Supervector Compression Strategies to Speed up I-Vector System Development

May 03, 2018 · Declared Dead · 🏛 The Speaker and Language Recognition Workshop

"No code URL or promise found in abstract"

Evidence collected by the PWNC Scanner

Authors Ville Vestman, Tomi Kinnunen arXiv ID 1805.01156 Category eess.AS: Audio & Speech Cross-listed cs.CL, cs.LG, cs.SD, stat.ML Citations 4 Venue The Speaker and Language Recognition Workshop Last Checked 3 months ago

Abstract

The front-end factor analysis (FEFA), an extension of principal component analysis (PPCA) tailored to be used with Gaussian mixture models (GMMs), is currently the prevalent approach to extract compact utterance-level features (i-vectors) for automatic speaker verification (ASV) systems. Little research has been conducted comparing FEFA to the conventional PPCA applied to maximum a posteriori (MAP) adapted GMM supervectors.

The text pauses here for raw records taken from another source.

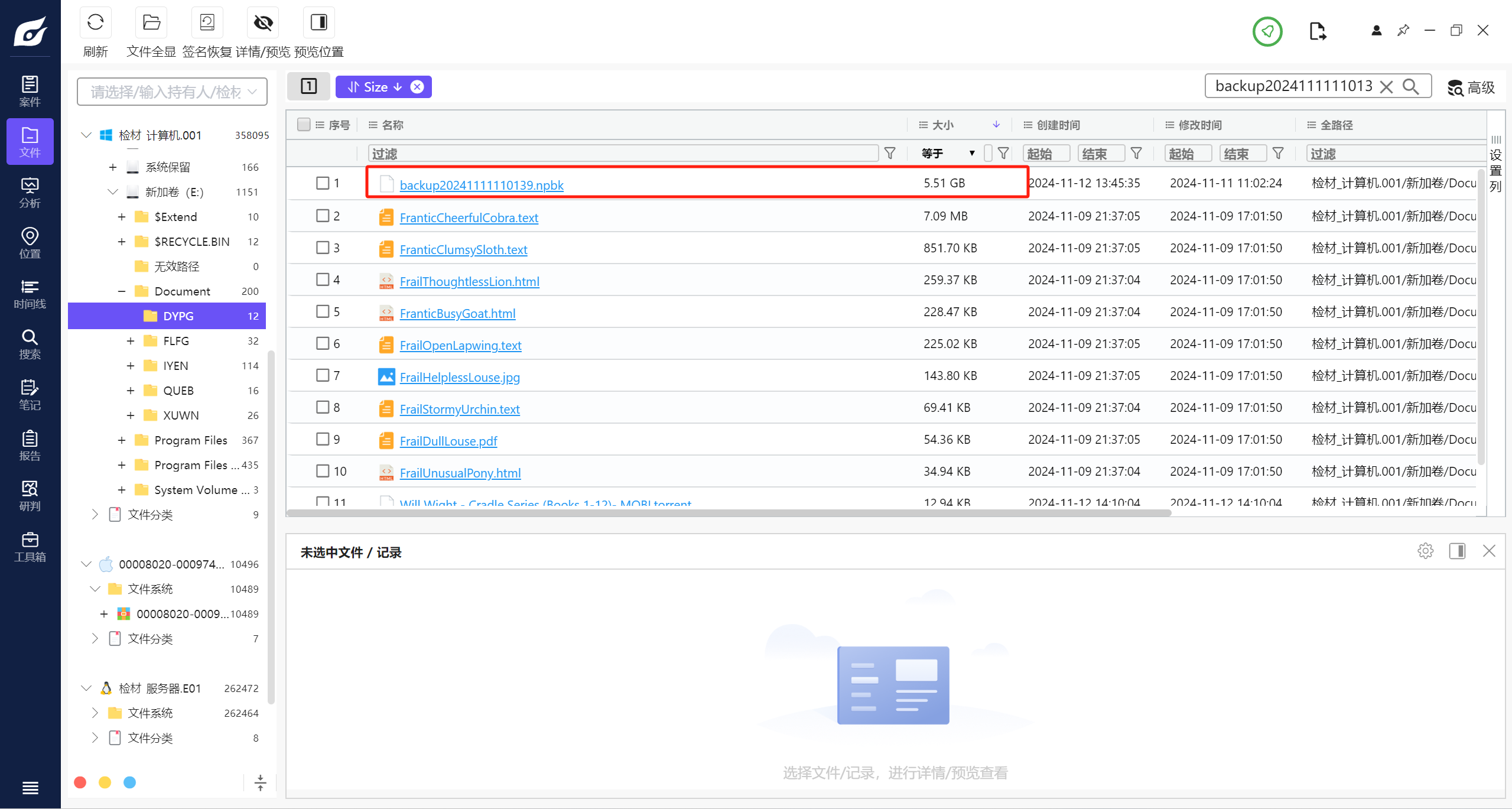1512x809 pixels.
Task: Expand the FLFG folder in the tree
Action: [131, 341]
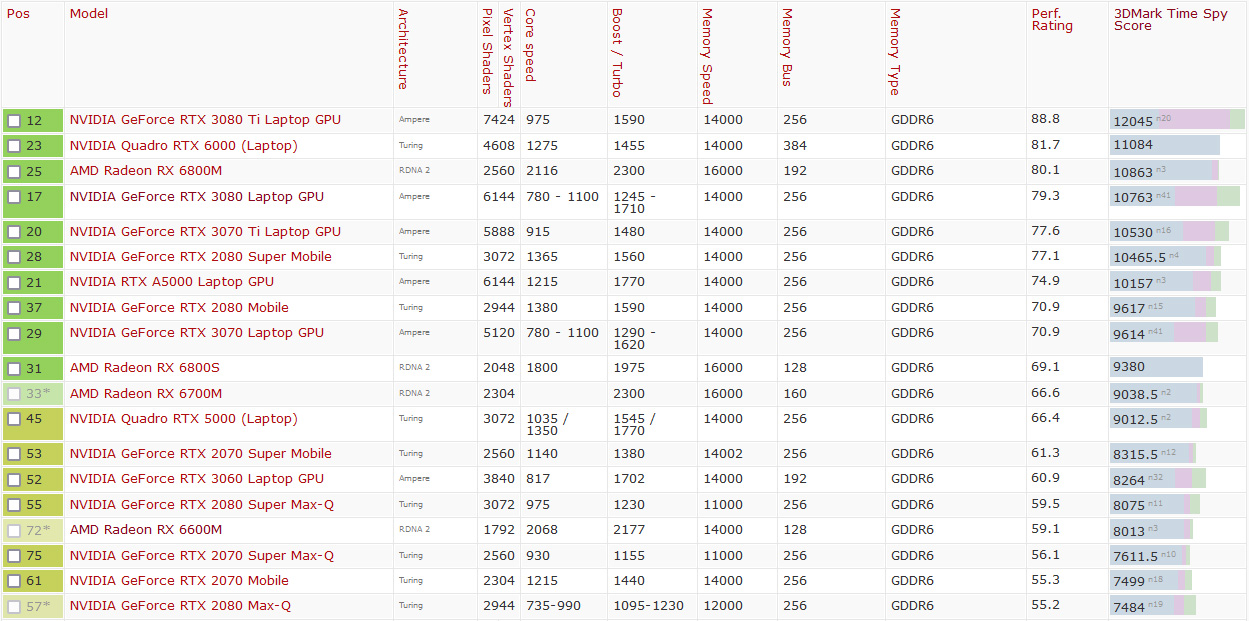Image resolution: width=1249 pixels, height=621 pixels.
Task: Sort by the Model column header
Action: tap(89, 14)
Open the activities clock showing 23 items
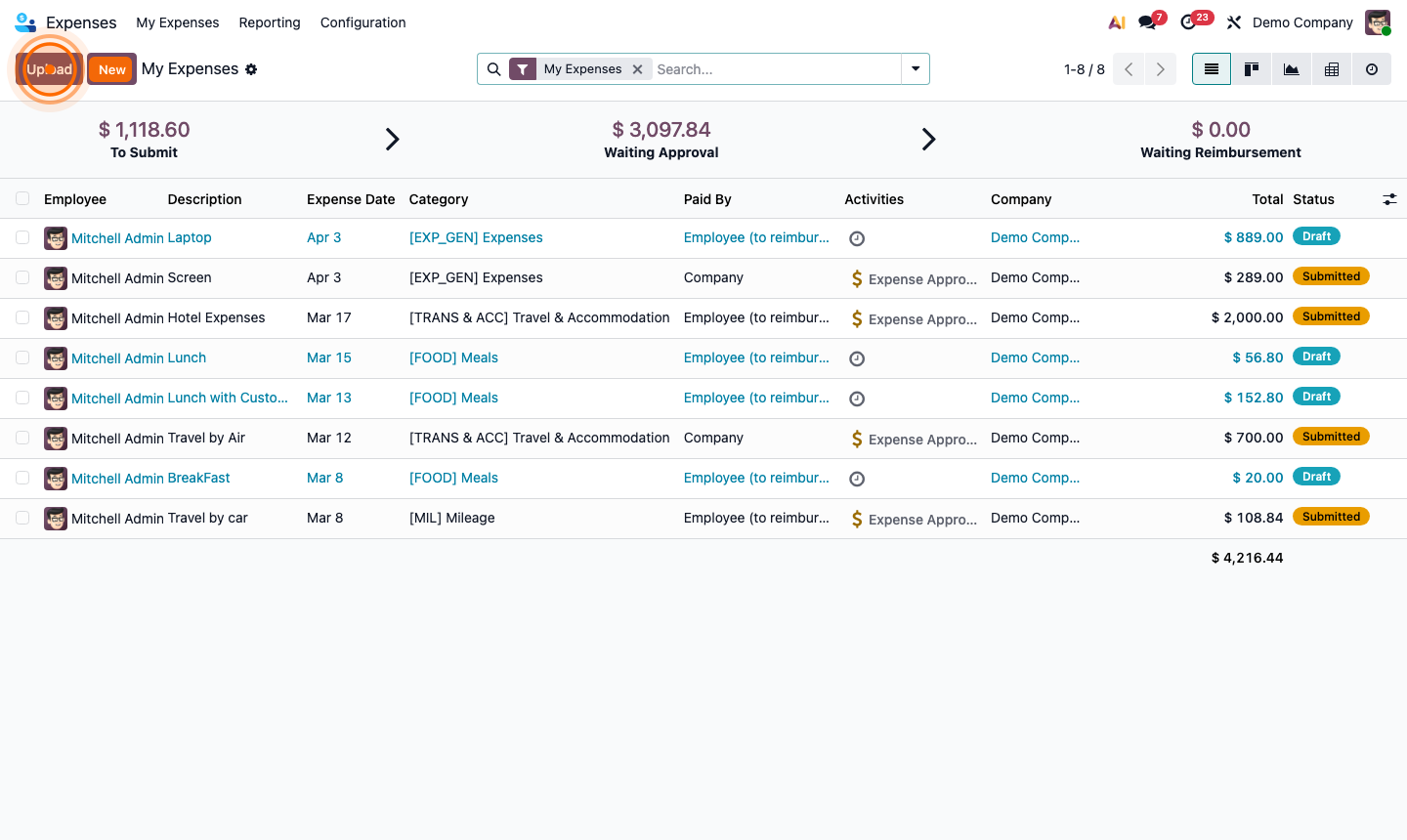 [x=1188, y=21]
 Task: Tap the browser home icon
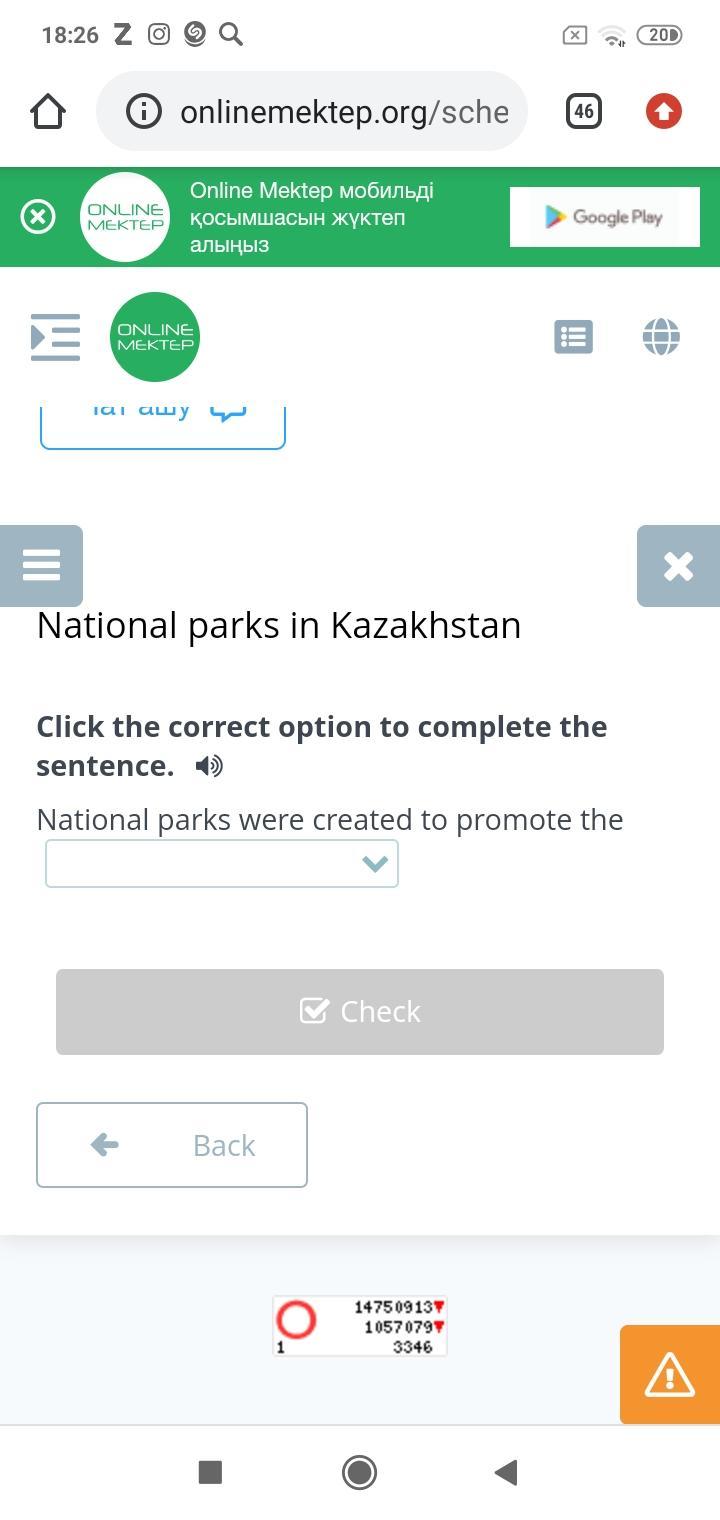(x=48, y=111)
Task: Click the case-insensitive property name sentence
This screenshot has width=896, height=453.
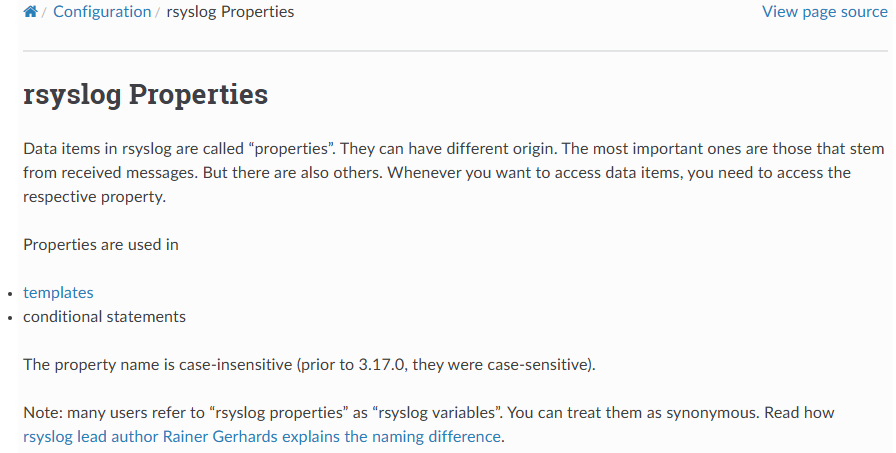Action: pyautogui.click(x=309, y=364)
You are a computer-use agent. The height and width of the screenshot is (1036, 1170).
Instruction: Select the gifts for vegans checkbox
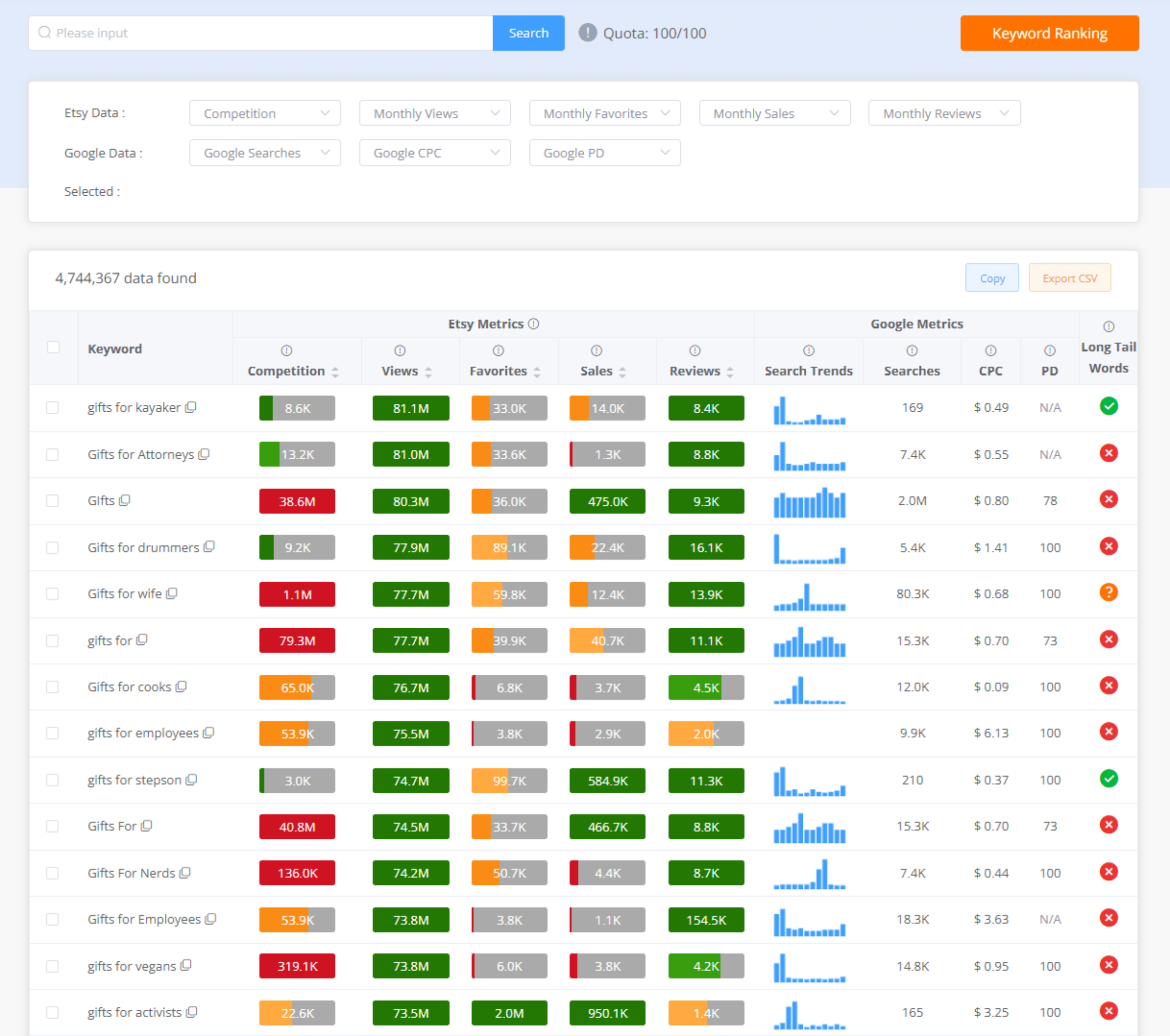click(53, 966)
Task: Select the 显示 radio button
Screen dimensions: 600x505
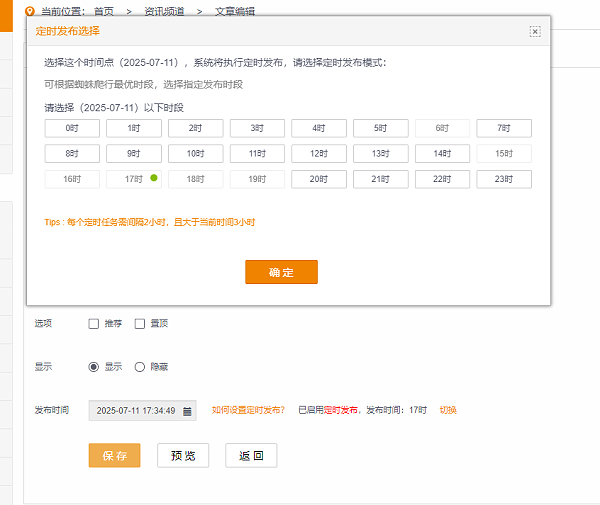Action: pyautogui.click(x=94, y=367)
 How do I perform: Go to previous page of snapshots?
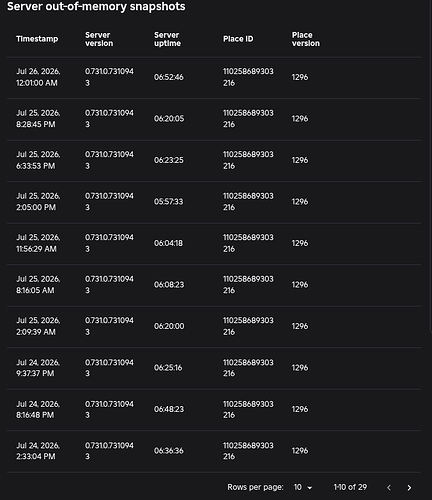click(x=389, y=488)
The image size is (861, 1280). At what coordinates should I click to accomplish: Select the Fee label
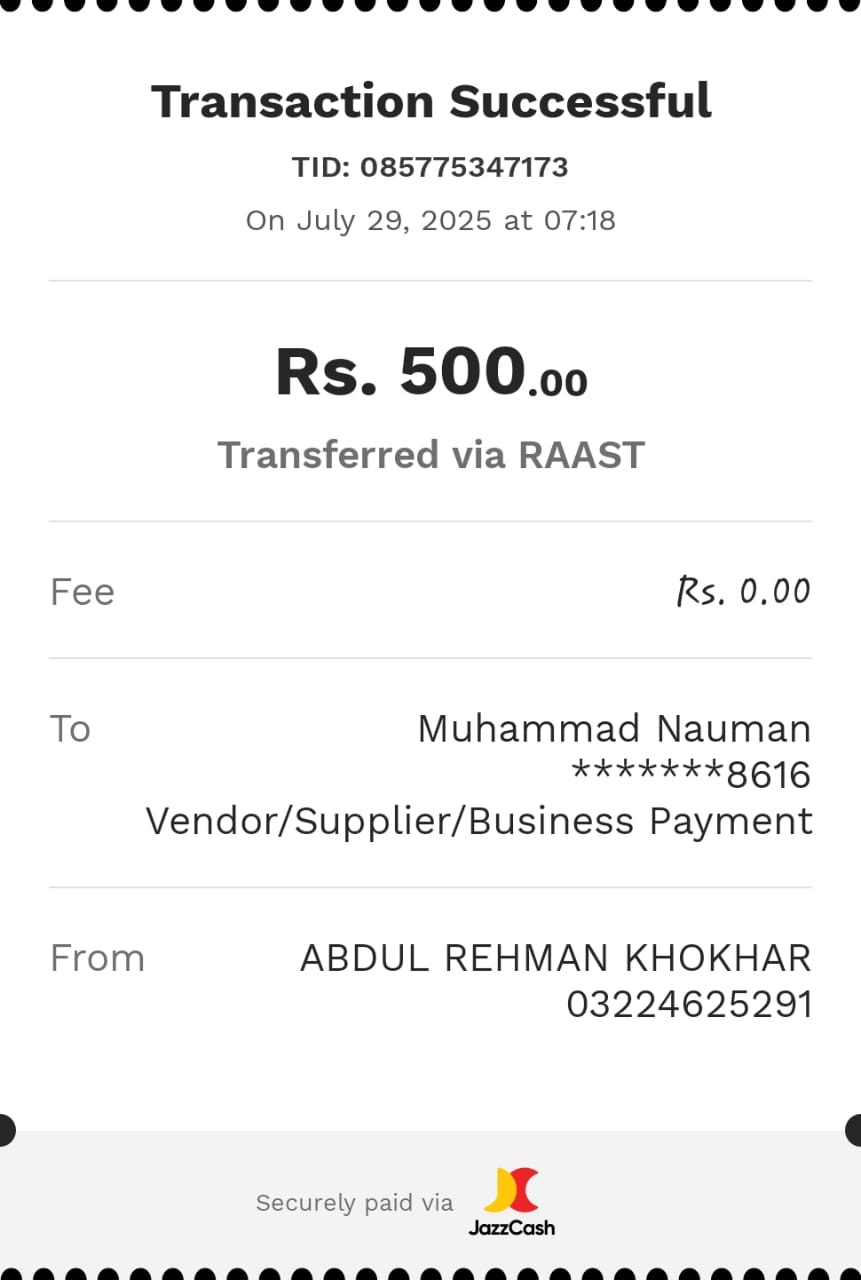(x=82, y=592)
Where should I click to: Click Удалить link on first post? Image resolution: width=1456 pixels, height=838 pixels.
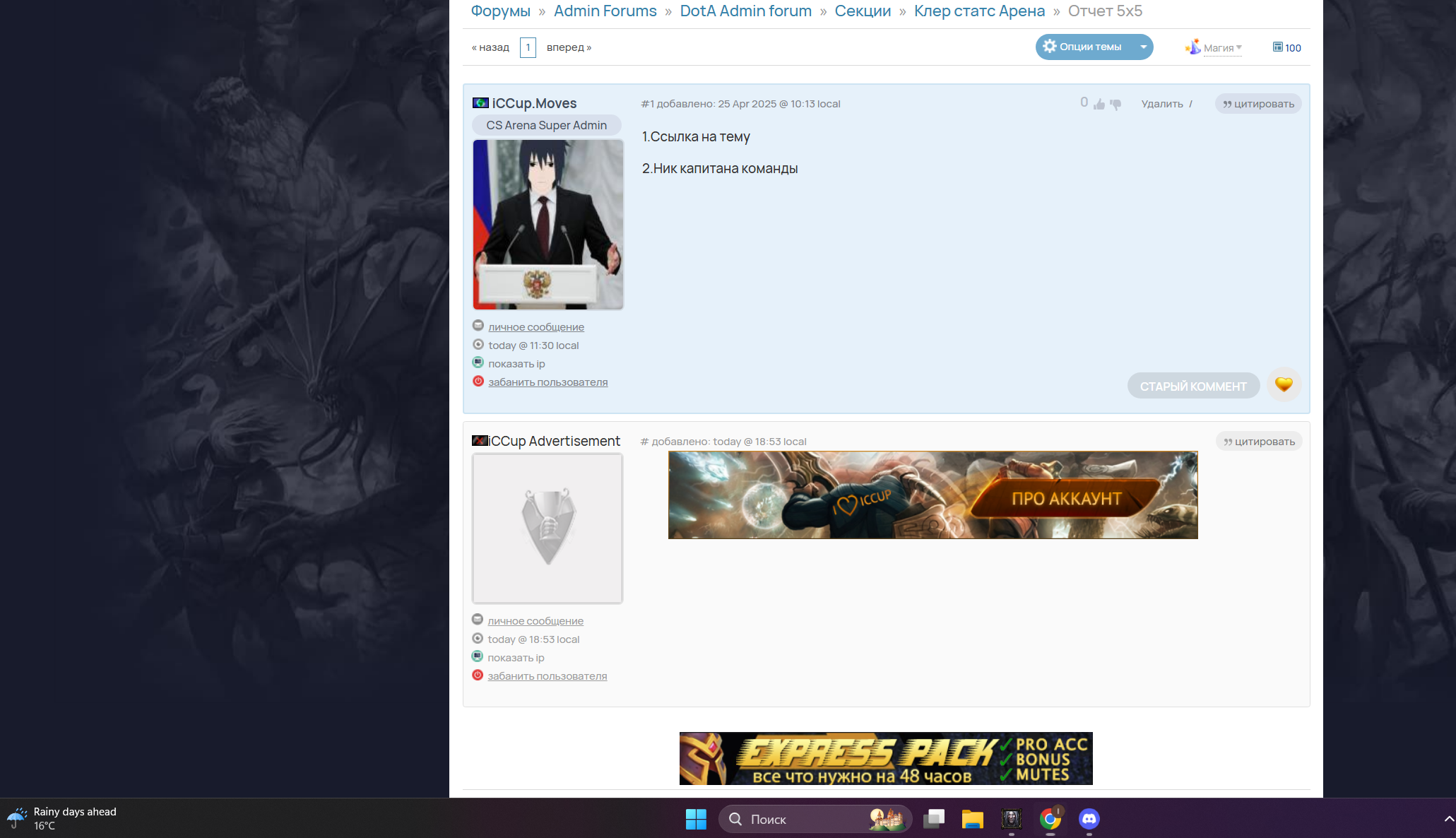click(x=1161, y=104)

We study several alternative methods, including PPCA, factor analysis (FA), and two supervised approaches, supervised PPCA (SPPCA) and the recently proposed probabilistic partial least squares (PPLS), to compress MAP-adapted GMM supervectors. The resulting i-vectors are used in ASV tasks with a probabilistic linear discriminant analysis (PLDA) back-end. We experiment on two different datasets, on the telephone condition of NIST SRE 2010 and on the recent VoxCeleb corpus collected from YouTube videos containing celebrity interviews recorded in various acoustical and technical conditions. The results suggest that, in terms of ASV accuracy, the supervector compression approaches are on a par with FEFA. The supervised approaches did not result in improved performance. In comparison to FEFA, we obtained more than hundred-fold (100x) speedups in the total variability model (TVM) training using the PPCA and FA supervector compression approaches.